SHORT TASK A: Could you reproduce the records word for word, covering the stretch from the line containing "The width and height of the screenshot is (1024, 610)." through the line containing "I will 617,156."?

PASSAGE GIVEN:
***

For battery type: mean is 50, median and mode are 0. The plug-in hybrid type has: mean 31, median 30 and mode 32. In the following plot, the mean and median are represented by the dashed and dotted lines respectively.

max values of electric range across type
electric_type max.range
battery 337
hybrid 153

3.2 Outliers

3.2.1 Outliers in Model Year

The table and the boxplot below show that between 2000 and 2010, the years are intermittent, for instance, years 2001, 2004 are not included. Also the values obtained between 2000 and 2015 are outliers since the number of vehicles is too small compared to the rest of the years. Such outliers are also observed in the distribution plot for model year.

***

DATA PROVIDED:
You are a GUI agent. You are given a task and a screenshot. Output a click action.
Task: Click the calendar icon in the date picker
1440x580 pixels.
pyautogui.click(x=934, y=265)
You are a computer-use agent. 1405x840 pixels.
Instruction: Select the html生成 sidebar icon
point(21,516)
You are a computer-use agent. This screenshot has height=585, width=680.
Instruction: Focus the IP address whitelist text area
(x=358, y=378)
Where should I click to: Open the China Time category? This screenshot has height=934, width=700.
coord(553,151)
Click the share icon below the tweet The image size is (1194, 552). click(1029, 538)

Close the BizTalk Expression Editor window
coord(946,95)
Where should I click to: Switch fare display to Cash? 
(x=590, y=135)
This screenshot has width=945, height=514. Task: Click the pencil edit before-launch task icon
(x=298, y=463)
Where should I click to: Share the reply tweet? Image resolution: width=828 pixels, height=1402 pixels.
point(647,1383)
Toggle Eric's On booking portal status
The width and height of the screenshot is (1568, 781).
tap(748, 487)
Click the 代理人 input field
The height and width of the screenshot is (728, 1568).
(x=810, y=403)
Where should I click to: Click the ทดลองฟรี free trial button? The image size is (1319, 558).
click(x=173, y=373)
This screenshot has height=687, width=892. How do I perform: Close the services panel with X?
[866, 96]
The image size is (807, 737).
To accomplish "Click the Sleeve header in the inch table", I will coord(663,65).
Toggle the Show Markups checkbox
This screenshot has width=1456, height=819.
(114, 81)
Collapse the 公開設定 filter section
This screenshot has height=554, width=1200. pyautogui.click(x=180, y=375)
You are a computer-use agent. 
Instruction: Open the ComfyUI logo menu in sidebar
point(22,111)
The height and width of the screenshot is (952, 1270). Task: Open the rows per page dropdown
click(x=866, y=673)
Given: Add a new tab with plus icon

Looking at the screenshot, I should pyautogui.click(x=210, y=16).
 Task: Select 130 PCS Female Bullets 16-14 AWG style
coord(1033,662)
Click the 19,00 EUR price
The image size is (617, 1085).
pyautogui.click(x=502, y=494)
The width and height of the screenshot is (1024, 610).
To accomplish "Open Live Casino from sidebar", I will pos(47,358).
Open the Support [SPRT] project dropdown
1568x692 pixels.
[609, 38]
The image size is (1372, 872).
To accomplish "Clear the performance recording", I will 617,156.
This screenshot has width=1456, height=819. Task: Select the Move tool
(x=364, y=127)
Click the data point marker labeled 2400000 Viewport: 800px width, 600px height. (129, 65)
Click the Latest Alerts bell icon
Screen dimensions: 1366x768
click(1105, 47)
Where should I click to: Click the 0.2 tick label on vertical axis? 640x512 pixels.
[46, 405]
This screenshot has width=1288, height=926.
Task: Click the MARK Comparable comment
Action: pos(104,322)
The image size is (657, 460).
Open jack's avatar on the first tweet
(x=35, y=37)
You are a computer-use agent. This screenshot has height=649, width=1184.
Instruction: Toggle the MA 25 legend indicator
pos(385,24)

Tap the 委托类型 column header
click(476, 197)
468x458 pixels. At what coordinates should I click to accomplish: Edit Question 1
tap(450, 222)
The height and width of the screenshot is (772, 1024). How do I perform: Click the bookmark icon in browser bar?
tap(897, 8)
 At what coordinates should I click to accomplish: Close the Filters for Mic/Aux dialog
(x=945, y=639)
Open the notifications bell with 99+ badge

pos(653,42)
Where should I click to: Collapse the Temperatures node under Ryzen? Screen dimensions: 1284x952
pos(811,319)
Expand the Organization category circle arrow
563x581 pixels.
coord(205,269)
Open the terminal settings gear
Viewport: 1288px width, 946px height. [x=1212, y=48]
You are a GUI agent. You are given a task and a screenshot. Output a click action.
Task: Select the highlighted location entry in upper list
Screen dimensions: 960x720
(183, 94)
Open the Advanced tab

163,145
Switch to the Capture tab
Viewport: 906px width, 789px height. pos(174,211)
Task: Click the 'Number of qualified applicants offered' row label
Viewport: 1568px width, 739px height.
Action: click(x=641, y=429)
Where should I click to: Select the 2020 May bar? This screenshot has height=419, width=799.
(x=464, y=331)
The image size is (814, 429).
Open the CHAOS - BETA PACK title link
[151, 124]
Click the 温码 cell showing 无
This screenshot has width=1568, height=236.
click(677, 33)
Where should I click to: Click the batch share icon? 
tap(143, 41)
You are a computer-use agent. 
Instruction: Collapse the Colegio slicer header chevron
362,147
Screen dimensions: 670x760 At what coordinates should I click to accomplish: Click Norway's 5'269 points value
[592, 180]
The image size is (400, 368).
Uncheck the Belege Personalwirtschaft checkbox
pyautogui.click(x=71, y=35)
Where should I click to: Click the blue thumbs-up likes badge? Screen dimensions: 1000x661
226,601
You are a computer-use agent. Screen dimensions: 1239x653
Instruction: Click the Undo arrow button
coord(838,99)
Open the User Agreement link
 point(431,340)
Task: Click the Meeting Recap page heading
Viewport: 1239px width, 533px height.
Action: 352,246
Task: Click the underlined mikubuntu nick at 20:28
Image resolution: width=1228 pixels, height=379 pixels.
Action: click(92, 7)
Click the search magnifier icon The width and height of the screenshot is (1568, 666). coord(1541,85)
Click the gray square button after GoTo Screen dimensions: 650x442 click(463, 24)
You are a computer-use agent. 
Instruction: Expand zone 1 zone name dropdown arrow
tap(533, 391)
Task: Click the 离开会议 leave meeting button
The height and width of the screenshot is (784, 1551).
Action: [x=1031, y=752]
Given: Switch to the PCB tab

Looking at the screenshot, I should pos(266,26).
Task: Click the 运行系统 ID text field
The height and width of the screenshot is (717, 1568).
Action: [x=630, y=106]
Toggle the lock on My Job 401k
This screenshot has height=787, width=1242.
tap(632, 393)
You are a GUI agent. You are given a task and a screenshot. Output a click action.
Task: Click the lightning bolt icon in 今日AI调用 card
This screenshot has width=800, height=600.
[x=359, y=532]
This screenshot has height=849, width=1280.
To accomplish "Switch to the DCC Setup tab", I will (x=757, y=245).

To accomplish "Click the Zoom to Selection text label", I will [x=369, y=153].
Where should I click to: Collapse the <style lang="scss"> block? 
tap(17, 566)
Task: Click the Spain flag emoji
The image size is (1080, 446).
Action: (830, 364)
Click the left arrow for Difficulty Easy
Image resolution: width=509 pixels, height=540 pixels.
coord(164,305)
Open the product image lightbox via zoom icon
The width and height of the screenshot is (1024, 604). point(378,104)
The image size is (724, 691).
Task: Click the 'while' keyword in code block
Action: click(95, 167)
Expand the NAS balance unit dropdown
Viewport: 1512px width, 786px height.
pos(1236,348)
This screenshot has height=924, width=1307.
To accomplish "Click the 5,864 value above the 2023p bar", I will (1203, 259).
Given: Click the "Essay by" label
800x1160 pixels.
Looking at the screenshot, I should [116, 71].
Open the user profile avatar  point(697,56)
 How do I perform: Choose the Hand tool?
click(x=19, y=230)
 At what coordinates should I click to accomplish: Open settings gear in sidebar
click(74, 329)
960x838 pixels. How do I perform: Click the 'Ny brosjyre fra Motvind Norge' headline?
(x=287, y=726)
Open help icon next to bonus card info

***

SHORT TASK B: Can you continue the passage on electric vehicle range and model-year outliers from the point where it ends?

TASK RESULT A:
The width and height of the screenshot is (1024, 610).
To accomplish "Open Live Casino from sidebar", I will pos(47,358).
Open the Support [SPRT] project dropdown
1568x692 pixels.
[609, 38]
The image size is (1372, 872).
To accomplish "Clear the performance recording", I will 617,156.

TASK RESULT B:
Count of registered vehicles by model year
model_year n
2025 11176
2024 49044
2023 59893
2022 28958
2021 20615
2020 12265
2019 10974
2018 14368
2017 8570
2016 5306
2015 4661
2014 3407
2013 4230
2012 1490
2011 680
2010 23
2008 22
2003 1
2002 2
2000 7

3.2.2 Outliers in the feature Electric Range.

The boxplots show several outliers in Battery Electric Vehicle Type and few outliers in Plug-in Hybrid Electric Vehicle Type.

3.3 Zero values

In the distribution of electric range plot for battery, the electric range has an extremely high value at 0. But we have to remember that electric range was no longer researched for new BEVs because new cars had an electric range of 30 miles or more, in such case, 0 was captured for electric range.

All zero values are associated to battery electric vehicle type .

Count of vehicles with 0 range by electric type
electric_type Count_0_range
battery 139761

Distribution of electric range across the battery electric type.

Percentage of the first 10 most registered ranges.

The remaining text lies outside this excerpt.